:: FRAGMENTO PARA LEER ::
__________________________________________________

San Pablo tuvo un día, como en un relámpago, la visión del cielo… Vuelto a la tierra, se encuentra incapaz de describir lo que el Señor reserva a los predestinados… Jamás un ángel, jamás un santo podrá darnos, ni siquiera de lejos, una idea de la deslumbradora magnificencia que será mañana nuestra felicidad eterna… pues sobrepuja todo concepto y toda expresión.
Realmente, pensando un poco, comprendemos la admirable sabiduría de los penitentes, de los solitarios, de los monjes, de los santos, que abandonaron absolutamente todo para merecer ese bien de la eternidad… Vivir de Dios y poseer a Dios acá… Vivir de Dios y poseer a Dios allá, eternamente, ¡esta es la única sabiduría!
¡Éste es el grande, el único secreto de la felicidad!

__________________________________________________

:: DATOS PROPORCIONADOS ::
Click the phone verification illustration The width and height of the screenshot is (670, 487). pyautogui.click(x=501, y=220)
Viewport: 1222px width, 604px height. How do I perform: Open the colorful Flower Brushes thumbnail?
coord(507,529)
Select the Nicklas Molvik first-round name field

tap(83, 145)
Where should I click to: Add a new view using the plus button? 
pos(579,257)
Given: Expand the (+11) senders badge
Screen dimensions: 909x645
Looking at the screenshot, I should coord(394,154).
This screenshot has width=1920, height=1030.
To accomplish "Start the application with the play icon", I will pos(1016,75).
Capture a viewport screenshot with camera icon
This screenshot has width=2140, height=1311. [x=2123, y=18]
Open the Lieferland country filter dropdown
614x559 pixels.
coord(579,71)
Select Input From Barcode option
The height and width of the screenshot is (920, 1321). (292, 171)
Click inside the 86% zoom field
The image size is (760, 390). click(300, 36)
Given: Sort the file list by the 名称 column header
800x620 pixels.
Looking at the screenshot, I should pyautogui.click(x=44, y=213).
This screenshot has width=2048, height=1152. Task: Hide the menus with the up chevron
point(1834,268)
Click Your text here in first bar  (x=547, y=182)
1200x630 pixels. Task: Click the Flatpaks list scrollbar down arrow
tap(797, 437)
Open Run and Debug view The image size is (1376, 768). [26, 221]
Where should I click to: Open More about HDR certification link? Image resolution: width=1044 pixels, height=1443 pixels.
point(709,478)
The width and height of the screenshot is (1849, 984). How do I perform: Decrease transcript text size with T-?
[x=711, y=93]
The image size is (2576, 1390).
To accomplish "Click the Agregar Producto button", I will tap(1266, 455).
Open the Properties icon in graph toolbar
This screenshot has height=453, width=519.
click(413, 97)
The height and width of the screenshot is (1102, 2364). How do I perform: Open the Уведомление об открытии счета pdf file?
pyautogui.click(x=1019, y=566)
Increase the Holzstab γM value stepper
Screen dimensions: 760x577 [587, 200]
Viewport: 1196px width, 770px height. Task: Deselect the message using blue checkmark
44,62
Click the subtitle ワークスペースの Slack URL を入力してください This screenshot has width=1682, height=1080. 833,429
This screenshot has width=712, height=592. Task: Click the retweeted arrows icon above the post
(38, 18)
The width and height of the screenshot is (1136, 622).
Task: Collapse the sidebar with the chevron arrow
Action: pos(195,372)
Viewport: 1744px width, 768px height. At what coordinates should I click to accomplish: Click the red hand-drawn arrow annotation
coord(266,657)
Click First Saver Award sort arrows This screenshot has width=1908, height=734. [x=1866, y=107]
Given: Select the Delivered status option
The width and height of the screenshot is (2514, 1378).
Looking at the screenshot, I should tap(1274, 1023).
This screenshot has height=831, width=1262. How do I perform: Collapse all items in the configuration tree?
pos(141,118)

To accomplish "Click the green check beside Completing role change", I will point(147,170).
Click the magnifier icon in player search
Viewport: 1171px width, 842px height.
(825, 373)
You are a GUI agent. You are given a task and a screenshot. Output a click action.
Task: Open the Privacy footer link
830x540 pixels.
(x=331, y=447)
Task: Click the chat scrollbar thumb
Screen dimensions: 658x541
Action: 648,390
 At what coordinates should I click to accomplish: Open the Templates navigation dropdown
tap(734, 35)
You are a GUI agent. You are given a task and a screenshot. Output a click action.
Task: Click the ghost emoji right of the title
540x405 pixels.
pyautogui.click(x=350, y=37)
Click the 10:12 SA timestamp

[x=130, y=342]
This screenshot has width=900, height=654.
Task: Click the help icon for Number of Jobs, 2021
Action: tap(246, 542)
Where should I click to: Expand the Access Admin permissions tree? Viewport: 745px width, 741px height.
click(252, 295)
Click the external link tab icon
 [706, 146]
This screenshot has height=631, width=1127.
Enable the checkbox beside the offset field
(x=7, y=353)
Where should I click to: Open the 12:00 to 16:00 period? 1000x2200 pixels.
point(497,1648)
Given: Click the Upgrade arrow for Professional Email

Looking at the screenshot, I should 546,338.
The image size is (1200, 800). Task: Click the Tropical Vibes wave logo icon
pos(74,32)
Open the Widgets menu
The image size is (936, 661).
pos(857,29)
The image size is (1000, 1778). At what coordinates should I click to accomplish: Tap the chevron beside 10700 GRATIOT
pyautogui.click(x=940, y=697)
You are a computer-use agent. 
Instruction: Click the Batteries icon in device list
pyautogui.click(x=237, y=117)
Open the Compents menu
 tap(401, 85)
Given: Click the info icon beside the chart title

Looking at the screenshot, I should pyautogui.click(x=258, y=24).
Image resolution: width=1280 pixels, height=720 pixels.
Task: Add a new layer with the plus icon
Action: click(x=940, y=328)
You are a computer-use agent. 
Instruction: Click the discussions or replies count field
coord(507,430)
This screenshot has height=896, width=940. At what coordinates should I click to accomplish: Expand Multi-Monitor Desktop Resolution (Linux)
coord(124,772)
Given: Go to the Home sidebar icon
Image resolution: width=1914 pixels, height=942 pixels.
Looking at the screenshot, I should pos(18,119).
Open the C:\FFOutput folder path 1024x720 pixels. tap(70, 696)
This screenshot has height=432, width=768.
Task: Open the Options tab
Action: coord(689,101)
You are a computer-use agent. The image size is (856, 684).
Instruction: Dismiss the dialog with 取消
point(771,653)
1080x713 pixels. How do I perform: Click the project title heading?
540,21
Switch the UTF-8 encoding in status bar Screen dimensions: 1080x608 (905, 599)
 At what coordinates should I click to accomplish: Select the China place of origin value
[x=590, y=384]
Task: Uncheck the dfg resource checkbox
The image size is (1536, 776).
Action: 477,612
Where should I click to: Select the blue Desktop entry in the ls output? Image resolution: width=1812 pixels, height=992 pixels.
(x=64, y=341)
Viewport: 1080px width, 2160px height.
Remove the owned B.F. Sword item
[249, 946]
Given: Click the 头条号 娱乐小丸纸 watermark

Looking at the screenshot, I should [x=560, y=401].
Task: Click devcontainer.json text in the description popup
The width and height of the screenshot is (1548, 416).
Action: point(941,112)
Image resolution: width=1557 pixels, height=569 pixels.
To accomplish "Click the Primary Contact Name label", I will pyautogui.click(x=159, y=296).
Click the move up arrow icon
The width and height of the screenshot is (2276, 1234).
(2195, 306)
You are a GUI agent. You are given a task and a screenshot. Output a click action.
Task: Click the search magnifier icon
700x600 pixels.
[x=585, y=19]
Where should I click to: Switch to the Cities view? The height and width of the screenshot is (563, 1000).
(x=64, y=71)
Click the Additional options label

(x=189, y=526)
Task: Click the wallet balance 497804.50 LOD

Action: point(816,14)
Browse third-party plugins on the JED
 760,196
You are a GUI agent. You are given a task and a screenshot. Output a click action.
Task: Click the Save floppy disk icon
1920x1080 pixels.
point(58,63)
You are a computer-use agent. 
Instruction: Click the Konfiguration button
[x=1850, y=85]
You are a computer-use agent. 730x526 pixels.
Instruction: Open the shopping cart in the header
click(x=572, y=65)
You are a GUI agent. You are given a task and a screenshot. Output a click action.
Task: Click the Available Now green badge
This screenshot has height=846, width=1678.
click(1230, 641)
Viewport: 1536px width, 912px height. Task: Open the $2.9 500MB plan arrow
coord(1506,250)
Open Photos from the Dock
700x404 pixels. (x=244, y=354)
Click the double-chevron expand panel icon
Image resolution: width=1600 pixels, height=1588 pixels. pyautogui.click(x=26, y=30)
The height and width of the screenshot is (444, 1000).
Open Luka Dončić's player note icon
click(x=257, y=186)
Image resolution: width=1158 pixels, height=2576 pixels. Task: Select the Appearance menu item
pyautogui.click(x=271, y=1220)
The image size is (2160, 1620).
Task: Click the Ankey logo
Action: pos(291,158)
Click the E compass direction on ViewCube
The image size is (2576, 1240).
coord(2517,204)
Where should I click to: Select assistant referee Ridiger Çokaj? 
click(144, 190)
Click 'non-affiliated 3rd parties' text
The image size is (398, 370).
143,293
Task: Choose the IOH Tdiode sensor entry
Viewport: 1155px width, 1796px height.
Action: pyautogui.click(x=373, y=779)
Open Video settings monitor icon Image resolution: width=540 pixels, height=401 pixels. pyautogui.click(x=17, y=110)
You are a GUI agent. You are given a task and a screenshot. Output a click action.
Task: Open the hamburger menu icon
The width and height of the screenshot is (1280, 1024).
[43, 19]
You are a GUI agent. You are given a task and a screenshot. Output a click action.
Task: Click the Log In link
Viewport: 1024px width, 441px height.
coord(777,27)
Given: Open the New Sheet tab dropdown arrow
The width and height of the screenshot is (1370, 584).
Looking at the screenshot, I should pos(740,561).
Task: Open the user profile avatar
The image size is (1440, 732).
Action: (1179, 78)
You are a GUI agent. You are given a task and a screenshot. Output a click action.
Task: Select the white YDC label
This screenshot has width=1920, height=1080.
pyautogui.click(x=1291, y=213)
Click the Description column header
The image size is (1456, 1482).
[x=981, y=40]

__________________________________________________

:: INSTRUCCIONES ::
Prosigue el fragmento sobre la felicidad eterna en el cielo a partir de su última oración. Los registros son un material independiente del fragmento.

:: RESPUESTA ::
Nos revelaréis entonces, oh Jesús, en una luz indefectible, la nobleza, la sabiduría y la fecundidad del sufrimiento… ¡Os bendeciremos, entonces, adorable Víctima, por vuestra Cruz y por nuestras cruces!
¡Ah, si, por caso imposible, los santos pudieran tener en el cielo algún pesar, sería el de no haber sufrido bastante, o de no haber sabido sufrir con más amor con Vos y por Vos, oh Jesús!
Espíritu Santo
¡Oh luz feliz y deseada
Llenad hasta lo más secreto
Del corazón de vuestros fieles!
Que esta meditación nos dé alas de nuevo valor para luchar y sufrir, mereciendo nuestra corona eterna.
La vida terrestre no es sino una sombra que pasa, un humo que se desvanece… La grande, la única realidad es la vida eterna, la eterna realidad de un Dios amado, de un Dios poseído, como los ángeles y los santos lo poseen y lo aman.
¡Compartamos la sabiduría de las santos, sacrifiquémoslo todo a la posesión de Dios acá por la fe y la gracia, y mañana en la gloria!
Oremos con María
En honor de la Santísima Trinidad y del Misterio de la Resurrección del Señor, pidamos por el Corazón Inmaculado y Dolorido de María, la gracia de resucitar con Jesús a una vida divina, anticipando así la que hemos de vivir en el cielo.
Deshojemos la rosa de este misterio a gloria de Nuestra Señora de los Dolores.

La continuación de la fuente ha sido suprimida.